Voici la partie que les couples sous-estiment. Regarder quelque chose ensemble vous donne quelque chose à désigner du doigt – et désigner est infiniment plus facile que décrire.

Vous apprenez de ce qui retient son attention, et tout autant de ce qu'il ou elle passe en avance rapide. Vous apprenez du moment où quelqu'un se tait. Beaucoup de gens incapables de commencer une phrase par « j'ai toujours voulu essayer… » diront très volontiers : « ce passage-là, mais plus lentement ».

Quelques règles simples aident :

  • Gardez la télécommande à portée. Passer un passage est permis et n'est un verdict sur personne.
  • Personne n'a à justifier une réaction. Être attiré par quelque chose est une information, pas un aveu.
  • Nommez les choses avec douceur. « Ça t'a plu » est une invitation. « Ah, c'est donc ça qui te fait envie » est une accusation.

L'application ForePlay propose quelques défis dans cet esprit – trouvez quelque chose qui vous plaît à tous les deux et essayez-en votre propre version. Et comme tous les défis, il peut être passé ou marqué comme tabou s'il n'est pas pour vous.

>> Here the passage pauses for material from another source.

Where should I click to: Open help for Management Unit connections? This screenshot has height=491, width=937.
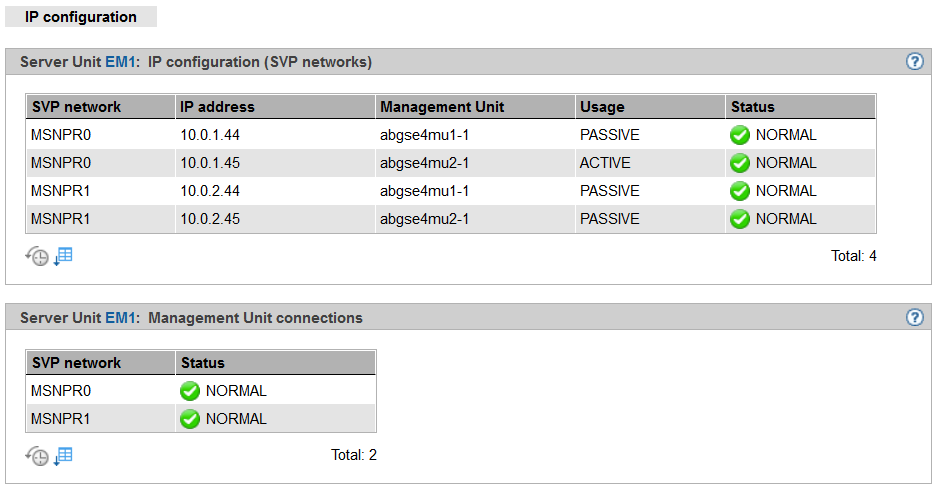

Si cela empiète sur ce qui compte pour vous

Nous n'allons pas vous servir de théories sur le cerveau et les molécules : cette littérature est réellement contestée, et vous méritez mieux qu'un camp d'un débat en cours déguisé en fait établi. Le test honnête est comportemental et bien plus simple : est-ce que cela prend du temps, de l'attention ou de l'envie à des choses qui vous tiennent vraiment à cœur – y compris le sexe avec votre partenaire – d'une manière qui vous dérange ? Si oui, cela mérite d'en parler ensemble, et d'en parler à un ou une thérapeute si rien ne bouge. Si non, c'est probablement juste une des choses que vous faites.

Le but n'est pas d'être d'accord

Vous n'avez pas à finir avec le même ressenti sur ce sujet. Vous avez seulement à connaître celui de l'autre. Que vous finissiez par regarder ensemble de temps en temps, par le garder séparé et sans drame, ou par ne pas en faire du tout : les couples qui s'en sortent bien ne sont pas ceux qui ont les vues les plus détendues. Ce sont ceux qui ont dit la partie gênante à voix haute.